Wie groß war die Erleichterung, als Annegret Kramp-Karrenbauer ihr Büro im Verteidigungsministerium räumen musste und die Eckpunkte auf Eis gelegt wurden. Die Entspannung war jedoch nur von kurzer Dauer. Die hilflos wirkende Amtsnachfolgerin wurde bereits Mitte Dezember 2021 bei ihrem ersten Truppenbesuch auf die verheerenden Lücken in der Ausrüstung hingewiesen. Hier zeigten sich der Inspekteur der Streitkräftebasis und seine Soldaten vom Logistikbataillon 172 Beelitz didaktisch äußerst clever. Die Ministerin wurde zunächst an einem uralten, schon halb verrosteten Pritschenwagen vorbeigeführt. Davor stehen bleibend wurde ihr das Thema Ersatzteile und Materialversorgung nahe gebracht. Nachdem ihrem Munde das Wort "Oldtimer" entglitten war, konnten die Kommandeurin und der Inspekteur sicher sein, dass sie die Botschaft verinnerlicht hatte. Dann ging es sofort weiter mit dem Dauerbrenner Lochkoppel. Auch das wurde genüsslich zelebriert und erst anschließend zu den moderneren und unkritischen Stationen des statischen Displays geschlendert.

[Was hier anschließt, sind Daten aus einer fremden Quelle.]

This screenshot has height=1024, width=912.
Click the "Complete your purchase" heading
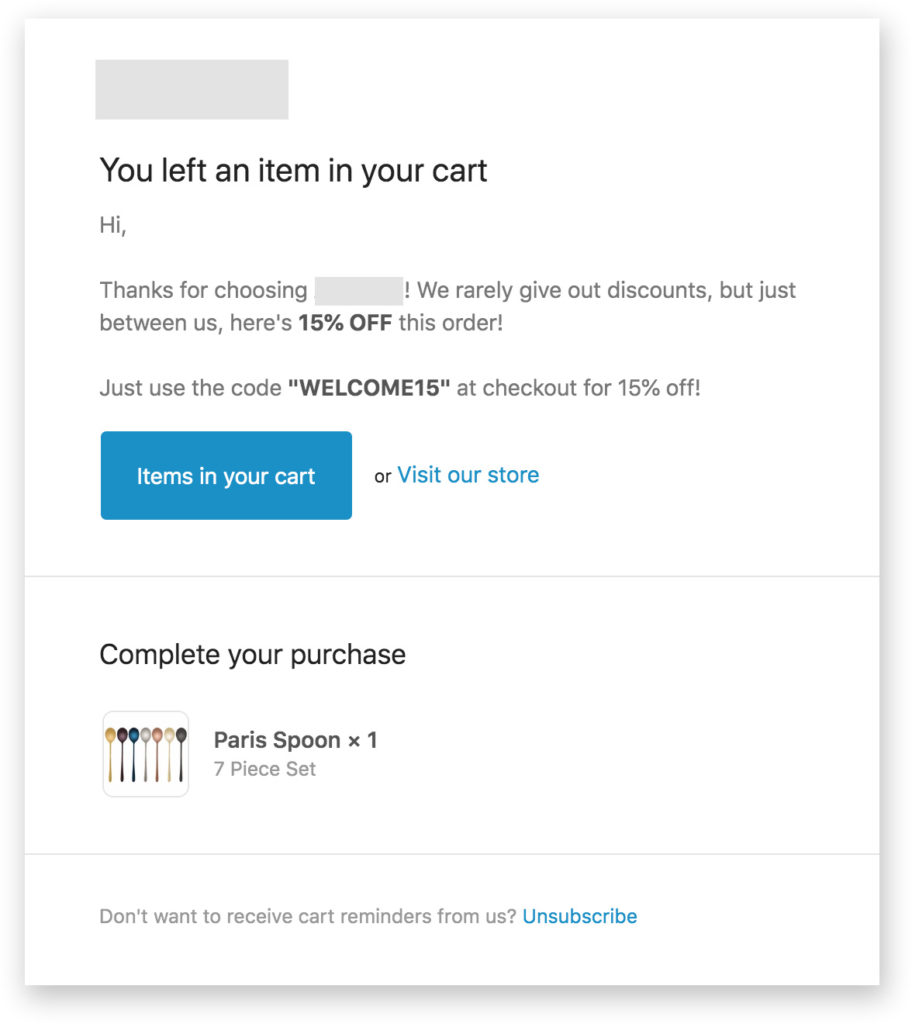pyautogui.click(x=253, y=655)
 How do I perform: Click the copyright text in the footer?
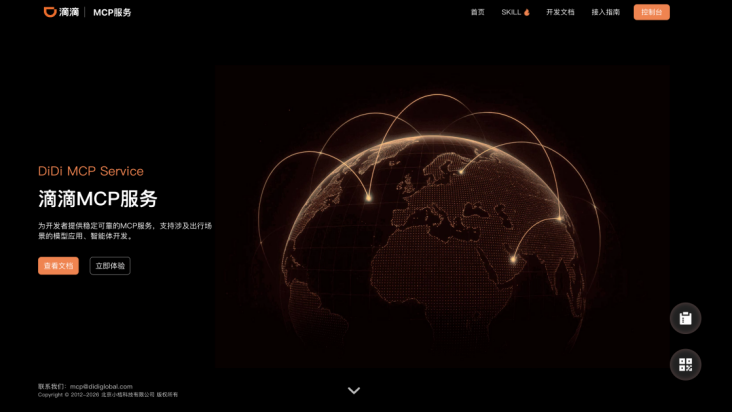108,395
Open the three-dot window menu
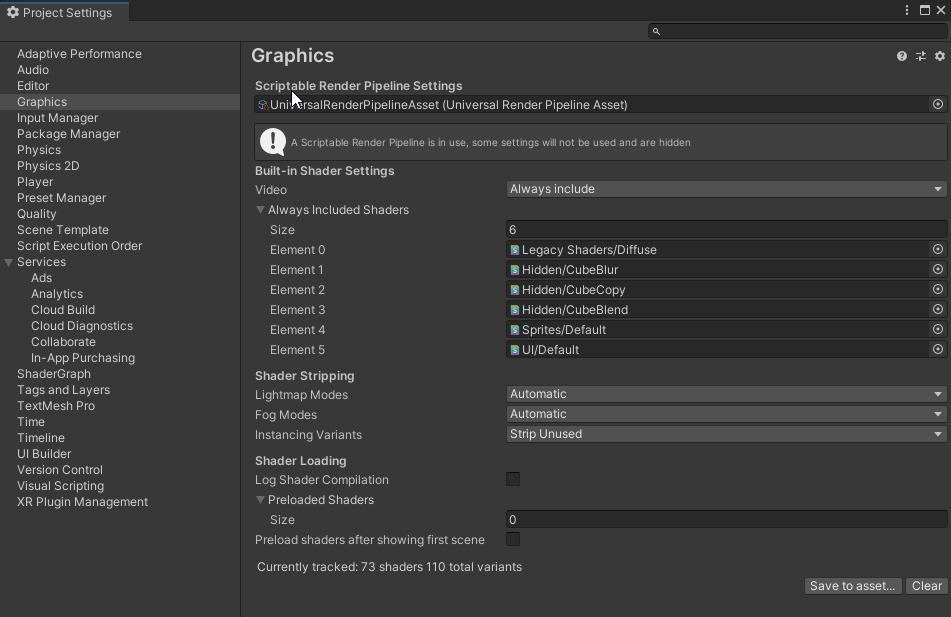Viewport: 951px width, 617px height. tap(906, 9)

Territoriales Führungskommando  in Berlin

Christine Lambrecht musste in den folgenden Wochen noch so einige Mitfahrten und Mitflüge über sich ergehen lassen. Die Truppe kannte kein Pardon und stopfte die Ministerin in den NH90, in den A400M oder in den Boxer. Das führte zwar nicht zu einer Enteisung des Eckpunkte-Papiers, dafür aber Ende Januar 2022 zum Start der "kritischen Bestandsaufnahme". Und wieder wurde es in der Streitkräftebasis unruhig. Dass diese Unruhe berechtigt war, zeigt die Entscheidung vom 13. Juni 2022, ein Territoriales Führungskommando (TerrFüKdoBw) in Berlin aufzustellen. Diese neue Dienststelle soll im Oktober 2022 an den Start gehen und sämtliche Aktivitäten der Bundeswehr mit nationalem, territorialem Bezug steuern. Dem Befehlshaber des TerrFüKdoBw werden die Aufgaben des Nationalen Territorialen Befehlshabers übertragen. Dem Kommando werden die Landeskommandos, die Heimatschutzkräfte, das Zentrum für die Zivil-Militärische Zusammenarbeit, die deutschen Anteile des NATO Joint Support and Enabling Command (JSEC) und des multinationalen Kommandos Operative Führung (MNKdoOpFü) unterstellt. Das TerrFüKdoBw wird auch kein eigener Organisationsbereich mehr sein, sondern direkt unter dem Ministerium angesiedelt. Zuständig ist dort der stellvertretende Generalinspekteur - aktuell Generalleutnant Markus Laubenthal.

Zentrales Thema Landes- und Bündnisverteidigung

Als roter Faden zieht sich das Thema LV/BV (Landes- und Bündnisverteidigung) durch das Papier. Christine Lambrecht hatte sich schon sehr frühzeitig die Optimierung des Beschaffungswesens auf die Fahnen geschrieben. So wolle man europäischen Partnern bei der entspannten Auslegung von Beschaffungsregeln folgen und nicht mehr die exklusiv für die Bundeswehr entwickelte Goldrandlösung in Auftrag geben. Pragmatismus und schnelle Verfügbarkeit sind Gebote der Stunde - getrieben von den Zielgedanken der "Kaltstartfähigkeit" und der "Erhöhung der Einsatzbereitschaft der Bundeswehr". Die Wehrbeauftragte, Dr. Eva Högl, macht der Ministerin auch regelmäßig deutlich, wie es um die Ausstattung der Truppe steht. Wer kann sich schon der Argumentation einer kompetenten Berufs- und Parteikollegin entziehen?

Die acht Seiten der "kritischen Bestandsaufnahme" machen deutlich, dass es sich hier nicht um ein Werk für die Schublade handelt. Einige der Punkte wurden bereits umgesetzt oder befinden sich in unmittelbarer Umsetzung. Der Gesamtprozess dieser Betrachtung soll im Dezember 2022 abgeschlossen sein. Eine kritische Zwischenbilanz ist für September 2022 geplant - in der Hoffnung, dass die Bundeswehrtagung nicht wieder durch eine Pandemie gestört wird. Der Störer Russland hat jedenfalls dazu beigetragen, dass viele überfällige Prozesse in der Bundeswehr signifikant beschleunigt wurden.